SUPPLIED INFORMATION ::
****

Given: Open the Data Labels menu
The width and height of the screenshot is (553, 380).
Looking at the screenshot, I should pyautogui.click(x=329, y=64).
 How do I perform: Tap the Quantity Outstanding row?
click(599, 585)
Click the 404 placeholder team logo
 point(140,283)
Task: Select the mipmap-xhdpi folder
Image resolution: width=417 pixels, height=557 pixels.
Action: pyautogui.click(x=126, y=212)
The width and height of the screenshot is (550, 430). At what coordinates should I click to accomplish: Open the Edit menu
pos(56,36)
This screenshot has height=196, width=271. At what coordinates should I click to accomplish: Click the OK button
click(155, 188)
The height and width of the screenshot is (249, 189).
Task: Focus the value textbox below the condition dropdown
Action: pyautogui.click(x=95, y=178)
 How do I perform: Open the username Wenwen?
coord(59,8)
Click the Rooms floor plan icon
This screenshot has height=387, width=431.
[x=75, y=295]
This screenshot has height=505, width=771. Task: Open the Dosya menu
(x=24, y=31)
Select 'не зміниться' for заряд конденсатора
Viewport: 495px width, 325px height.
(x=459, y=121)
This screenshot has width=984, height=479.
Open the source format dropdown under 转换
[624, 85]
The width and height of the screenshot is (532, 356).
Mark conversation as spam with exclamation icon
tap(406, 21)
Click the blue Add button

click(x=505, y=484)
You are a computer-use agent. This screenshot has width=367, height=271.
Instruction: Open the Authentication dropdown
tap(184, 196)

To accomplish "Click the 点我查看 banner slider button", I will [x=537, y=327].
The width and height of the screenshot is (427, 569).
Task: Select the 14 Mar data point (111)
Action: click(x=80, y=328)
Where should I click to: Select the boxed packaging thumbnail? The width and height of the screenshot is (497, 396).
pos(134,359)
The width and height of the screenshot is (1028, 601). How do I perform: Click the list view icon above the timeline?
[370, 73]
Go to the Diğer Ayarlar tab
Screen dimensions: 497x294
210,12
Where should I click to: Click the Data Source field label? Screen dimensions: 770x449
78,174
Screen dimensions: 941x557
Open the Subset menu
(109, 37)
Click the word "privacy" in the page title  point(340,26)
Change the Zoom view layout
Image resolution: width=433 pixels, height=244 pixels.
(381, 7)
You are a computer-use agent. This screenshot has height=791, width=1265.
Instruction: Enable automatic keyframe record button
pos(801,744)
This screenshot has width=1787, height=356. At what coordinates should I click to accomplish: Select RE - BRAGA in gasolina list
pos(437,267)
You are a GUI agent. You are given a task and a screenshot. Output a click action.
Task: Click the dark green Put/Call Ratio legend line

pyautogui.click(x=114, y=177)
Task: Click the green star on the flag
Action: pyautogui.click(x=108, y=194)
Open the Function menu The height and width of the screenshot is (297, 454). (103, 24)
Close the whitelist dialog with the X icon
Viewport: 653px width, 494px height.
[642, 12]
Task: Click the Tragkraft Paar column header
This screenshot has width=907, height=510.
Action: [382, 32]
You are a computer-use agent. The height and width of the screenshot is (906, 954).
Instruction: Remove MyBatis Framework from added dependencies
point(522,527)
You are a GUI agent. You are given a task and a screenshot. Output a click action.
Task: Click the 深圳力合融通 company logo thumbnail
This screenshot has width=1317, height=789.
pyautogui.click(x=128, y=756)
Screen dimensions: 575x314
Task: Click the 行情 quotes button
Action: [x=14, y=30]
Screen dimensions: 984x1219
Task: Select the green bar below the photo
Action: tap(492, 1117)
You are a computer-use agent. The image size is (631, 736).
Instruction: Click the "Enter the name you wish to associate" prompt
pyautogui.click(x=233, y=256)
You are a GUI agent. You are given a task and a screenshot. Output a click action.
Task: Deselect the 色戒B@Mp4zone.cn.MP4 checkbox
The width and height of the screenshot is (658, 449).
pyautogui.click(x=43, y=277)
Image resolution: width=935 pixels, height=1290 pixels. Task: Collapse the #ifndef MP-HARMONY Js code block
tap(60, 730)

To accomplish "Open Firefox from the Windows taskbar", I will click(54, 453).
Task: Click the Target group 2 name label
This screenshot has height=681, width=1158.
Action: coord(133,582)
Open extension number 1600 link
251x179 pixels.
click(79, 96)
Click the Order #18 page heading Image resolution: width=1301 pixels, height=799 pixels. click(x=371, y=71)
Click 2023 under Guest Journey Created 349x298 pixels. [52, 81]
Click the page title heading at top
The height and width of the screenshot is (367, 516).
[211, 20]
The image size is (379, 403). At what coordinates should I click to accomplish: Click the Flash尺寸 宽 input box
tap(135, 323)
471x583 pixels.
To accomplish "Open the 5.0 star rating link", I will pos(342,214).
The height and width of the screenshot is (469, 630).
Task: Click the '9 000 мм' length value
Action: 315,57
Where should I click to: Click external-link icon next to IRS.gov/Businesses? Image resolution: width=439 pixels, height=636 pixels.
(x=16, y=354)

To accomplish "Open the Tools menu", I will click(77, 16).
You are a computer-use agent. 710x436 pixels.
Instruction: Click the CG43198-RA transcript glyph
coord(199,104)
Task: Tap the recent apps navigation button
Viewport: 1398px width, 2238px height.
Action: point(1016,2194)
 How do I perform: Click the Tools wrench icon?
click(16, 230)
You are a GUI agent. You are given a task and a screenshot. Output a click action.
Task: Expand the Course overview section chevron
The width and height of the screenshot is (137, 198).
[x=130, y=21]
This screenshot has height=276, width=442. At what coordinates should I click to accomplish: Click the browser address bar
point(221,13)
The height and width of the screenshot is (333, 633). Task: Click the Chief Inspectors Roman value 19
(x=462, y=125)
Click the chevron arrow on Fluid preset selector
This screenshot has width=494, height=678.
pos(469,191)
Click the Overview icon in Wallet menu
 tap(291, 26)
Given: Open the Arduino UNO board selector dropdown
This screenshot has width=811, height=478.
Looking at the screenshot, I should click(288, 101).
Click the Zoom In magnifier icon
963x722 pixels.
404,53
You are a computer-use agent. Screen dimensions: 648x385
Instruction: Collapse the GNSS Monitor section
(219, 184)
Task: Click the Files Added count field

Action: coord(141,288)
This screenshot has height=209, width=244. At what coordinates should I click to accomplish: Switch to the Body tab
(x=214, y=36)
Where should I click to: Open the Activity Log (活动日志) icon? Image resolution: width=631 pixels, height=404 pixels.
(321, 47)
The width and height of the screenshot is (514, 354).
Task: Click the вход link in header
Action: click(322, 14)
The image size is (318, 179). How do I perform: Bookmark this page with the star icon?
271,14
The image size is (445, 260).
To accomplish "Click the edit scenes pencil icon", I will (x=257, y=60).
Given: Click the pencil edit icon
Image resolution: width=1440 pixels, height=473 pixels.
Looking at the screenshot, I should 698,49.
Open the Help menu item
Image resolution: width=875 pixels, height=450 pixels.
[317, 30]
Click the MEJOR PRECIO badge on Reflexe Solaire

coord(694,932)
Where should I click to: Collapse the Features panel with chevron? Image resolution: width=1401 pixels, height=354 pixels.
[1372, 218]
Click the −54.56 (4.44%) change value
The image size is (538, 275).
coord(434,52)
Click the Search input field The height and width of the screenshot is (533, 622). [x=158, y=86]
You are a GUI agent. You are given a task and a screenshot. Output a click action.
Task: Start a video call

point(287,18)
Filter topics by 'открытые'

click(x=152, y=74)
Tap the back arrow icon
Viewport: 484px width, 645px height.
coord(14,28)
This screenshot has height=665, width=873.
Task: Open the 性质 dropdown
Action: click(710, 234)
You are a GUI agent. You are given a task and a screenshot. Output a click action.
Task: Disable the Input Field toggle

****

Everything in the listing above should be duplicated exactly.

Given: Open the Data Labels menu
The width and height of the screenshot is (553, 380).
Looking at the screenshot, I should pyautogui.click(x=329, y=64).
 How do I perform: Tap the Quantity Outstanding row?
click(599, 585)
Click the 404 placeholder team logo
 point(140,283)
Task: Select the mipmap-xhdpi folder
Image resolution: width=417 pixels, height=557 pixels.
Action: pyautogui.click(x=126, y=212)
The width and height of the screenshot is (550, 430). At what coordinates should I click to accomplish: Open the Edit menu
pos(56,36)
This screenshot has height=196, width=271. At what coordinates should I click to accomplish: Click the OK button
click(155, 188)
The height and width of the screenshot is (249, 189).
Task: Focus the value textbox below the condition dropdown
Action: pyautogui.click(x=95, y=178)
 How do I perform: Open the username Wenwen?
coord(59,8)
Click the Rooms floor plan icon
This screenshot has height=387, width=431.
[x=75, y=295]
This screenshot has height=505, width=771. Task: Open the Dosya menu
(x=24, y=31)
Select 'не зміниться' for заряд конденсатора
Viewport: 495px width, 325px height.
(x=459, y=121)
This screenshot has width=984, height=479.
Open the source format dropdown under 转换
[624, 85]
The width and height of the screenshot is (532, 356).
Mark conversation as spam with exclamation icon
tap(406, 21)
Click the blue Add button

click(x=505, y=484)
You are a computer-use agent. This screenshot has width=367, height=271.
Instruction: Open the Authentication dropdown
tap(184, 196)

To accomplish "Click the 点我查看 banner slider button", I will [x=537, y=327].
The width and height of the screenshot is (427, 569).
Task: Select the 14 Mar data point (111)
Action: click(x=80, y=328)
Where should I click to: Select the boxed packaging thumbnail? The width and height of the screenshot is (497, 396).
pos(134,359)
The width and height of the screenshot is (1028, 601). How do I perform: Click the list view icon above the timeline?
[370, 73]
Go to the Diğer Ayarlar tab
Screen dimensions: 497x294
210,12
Where should I click to: Click the Data Source field label? Screen dimensions: 770x449
78,174
Screen dimensions: 941x557
Open the Subset menu
(109, 37)
Click the word "privacy" in the page title  point(340,26)
Change the Zoom view layout
Image resolution: width=433 pixels, height=244 pixels.
(381, 7)
You are a computer-use agent. This screenshot has height=791, width=1265.
Instruction: Enable automatic keyframe record button
pos(801,744)
This screenshot has width=1787, height=356. At what coordinates should I click to accomplish: Select RE - BRAGA in gasolina list
pos(437,267)
You are a GUI agent. You are given a task and a screenshot. Output a click action.
Task: Click the dark green Put/Call Ratio legend line

pyautogui.click(x=114, y=177)
Task: Click the green star on the flag
Action: pyautogui.click(x=108, y=194)
Open the Function menu The height and width of the screenshot is (297, 454). (103, 24)
Close the whitelist dialog with the X icon
Viewport: 653px width, 494px height.
[642, 12]
Task: Click the Tragkraft Paar column header
This screenshot has width=907, height=510.
Action: [382, 32]
You are a computer-use agent. The height and width of the screenshot is (906, 954).
Instruction: Remove MyBatis Framework from added dependencies
point(522,527)
You are a GUI agent. You are given a task and a screenshot. Output a click action.
Task: Click the 深圳力合融通 company logo thumbnail
This screenshot has width=1317, height=789.
pyautogui.click(x=128, y=756)
Screen dimensions: 575x314
Task: Click the 行情 quotes button
Action: [x=14, y=30]
Screen dimensions: 984x1219
Task: Select the green bar below the photo
Action: tap(492, 1117)
You are a computer-use agent. The image size is (631, 736).
Instruction: Click the "Enter the name you wish to associate" prompt
pyautogui.click(x=233, y=256)
You are a GUI agent. You are given a task and a screenshot. Output a click action.
Task: Deselect the 色戒B@Mp4zone.cn.MP4 checkbox
The width and height of the screenshot is (658, 449).
pyautogui.click(x=43, y=277)
Image resolution: width=935 pixels, height=1290 pixels. Task: Collapse the #ifndef MP-HARMONY Js code block
tap(60, 730)

To accomplish "Open Firefox from the Windows taskbar", I will click(54, 453).
Task: Click the Target group 2 name label
This screenshot has height=681, width=1158.
Action: coord(133,582)
Open extension number 1600 link
251x179 pixels.
click(79, 96)
Click the Order #18 page heading Image resolution: width=1301 pixels, height=799 pixels. click(x=371, y=71)
Click 2023 under Guest Journey Created 349x298 pixels. [52, 81]
Click the page title heading at top
The height and width of the screenshot is (367, 516).
[211, 20]
The image size is (379, 403). At what coordinates should I click to accomplish: Click the Flash尺寸 宽 input box
tap(135, 323)
471x583 pixels.
To accomplish "Open the 5.0 star rating link", I will pos(342,214).
The height and width of the screenshot is (469, 630).
Task: Click the '9 000 мм' length value
Action: 315,57
Where should I click to: Click external-link icon next to IRS.gov/Businesses? Image resolution: width=439 pixels, height=636 pixels.
(x=16, y=354)

To accomplish "Open the Tools menu", I will click(77, 16).
You are a computer-use agent. 710x436 pixels.
Instruction: Click the CG43198-RA transcript glyph
coord(199,104)
Task: Tap the recent apps navigation button
Viewport: 1398px width, 2238px height.
Action: point(1016,2194)
 How do I perform: Click the Tools wrench icon?
click(16, 230)
You are a GUI agent. You are given a task and a screenshot. Output a click action.
Task: Expand the Course overview section chevron
The width and height of the screenshot is (137, 198).
[x=130, y=21]
This screenshot has height=276, width=442. At what coordinates should I click to accomplish: Click the browser address bar
point(221,13)
The height and width of the screenshot is (333, 633). Task: Click the Chief Inspectors Roman value 19
(x=462, y=125)
Click the chevron arrow on Fluid preset selector
This screenshot has width=494, height=678.
pos(469,191)
Click the Overview icon in Wallet menu
 tap(291, 26)
Given: Open the Arduino UNO board selector dropdown
This screenshot has width=811, height=478.
Looking at the screenshot, I should click(288, 101).
Click the Zoom In magnifier icon
963x722 pixels.
404,53
You are a computer-use agent. Screen dimensions: 648x385
Instruction: Collapse the GNSS Monitor section
(219, 184)
Task: Click the Files Added count field

Action: coord(141,288)
This screenshot has height=209, width=244. At what coordinates should I click to accomplish: Switch to the Body tab
(x=214, y=36)
Where should I click to: Open the Activity Log (活动日志) icon? Image resolution: width=631 pixels, height=404 pixels.
(321, 47)
The width and height of the screenshot is (514, 354).
Task: Click the вход link in header
Action: click(322, 14)
The image size is (318, 179). How do I perform: Bookmark this page with the star icon?
271,14
The image size is (445, 260).
To accomplish "Click the edit scenes pencil icon", I will (x=257, y=60).
Given: Click the pencil edit icon
Image resolution: width=1440 pixels, height=473 pixels.
Looking at the screenshot, I should 698,49.
Open the Help menu item
Image resolution: width=875 pixels, height=450 pixels.
[317, 30]
Click the MEJOR PRECIO badge on Reflexe Solaire

coord(694,932)
Where should I click to: Collapse the Features panel with chevron? Image resolution: width=1401 pixels, height=354 pixels.
[1372, 218]
Click the −54.56 (4.44%) change value
The image size is (538, 275).
coord(434,52)
Click the Search input field The height and width of the screenshot is (533, 622). [x=158, y=86]
You are a GUI agent. You are given a task and a screenshot. Output a click action.
Task: Start a video call

point(287,18)
Filter topics by 'открытые'

click(x=152, y=74)
Tap the back arrow icon
Viewport: 484px width, 645px height.
coord(14,28)
This screenshot has height=665, width=873.
Task: Open the 性质 dropdown
Action: click(710, 234)
You are a GUI agent. You are given a task and a screenshot. Output a click action.
Task: Disable the Input Field toggle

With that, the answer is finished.